◆ **Material to process**
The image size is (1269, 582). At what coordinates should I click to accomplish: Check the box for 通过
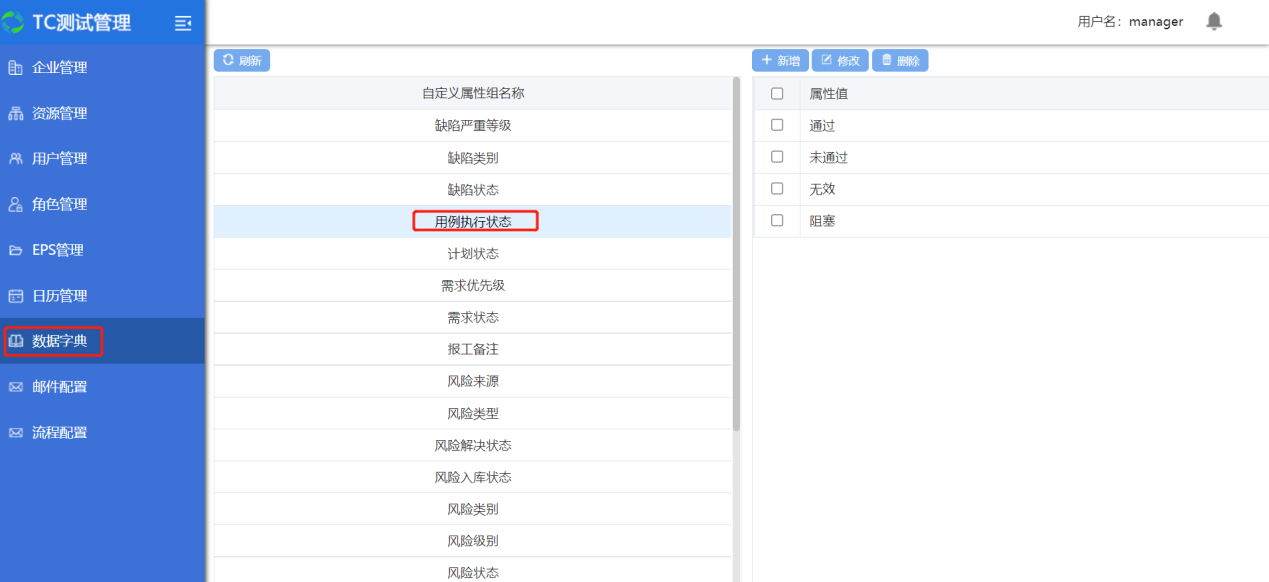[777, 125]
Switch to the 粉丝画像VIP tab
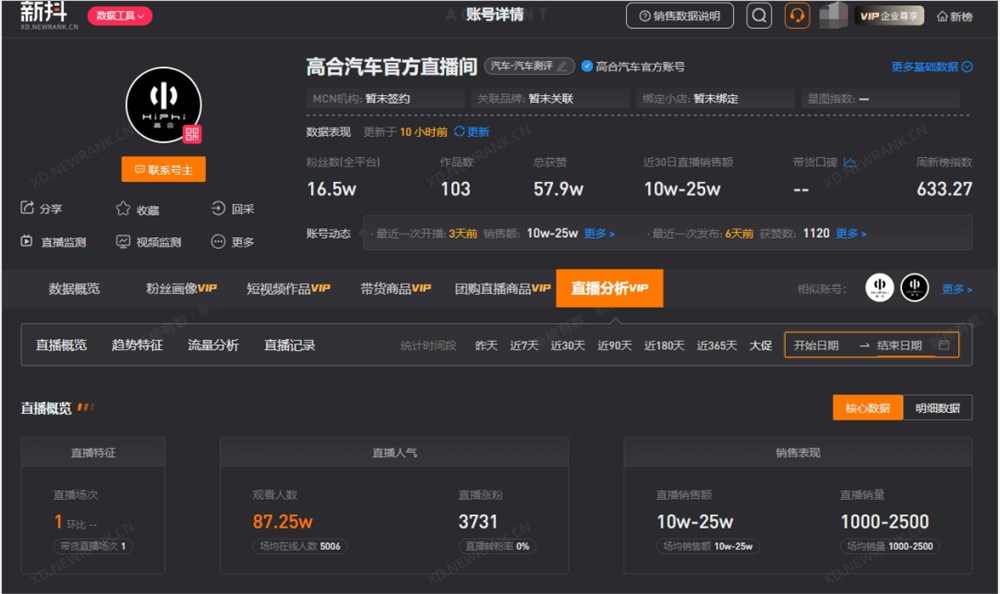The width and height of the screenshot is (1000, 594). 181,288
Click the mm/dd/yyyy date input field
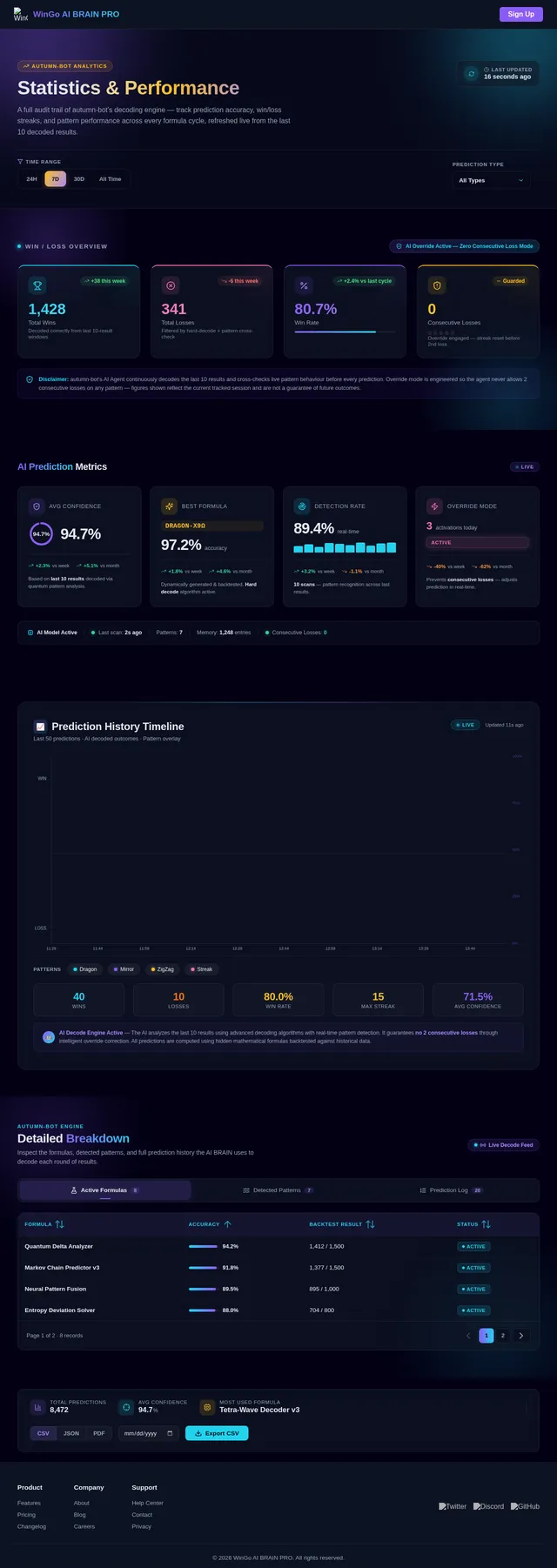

◆ **Brief**
Please transcribe all of the entries word for word, with the pictures left out.

◆ **Exercise response**
The image size is (1269, 582). At what coordinates should I click to accomplish: Check the box for 通过
[777, 125]
Switch to the 粉丝画像VIP tab
The width and height of the screenshot is (1000, 594). 181,288
Click the mm/dd/yyyy date input field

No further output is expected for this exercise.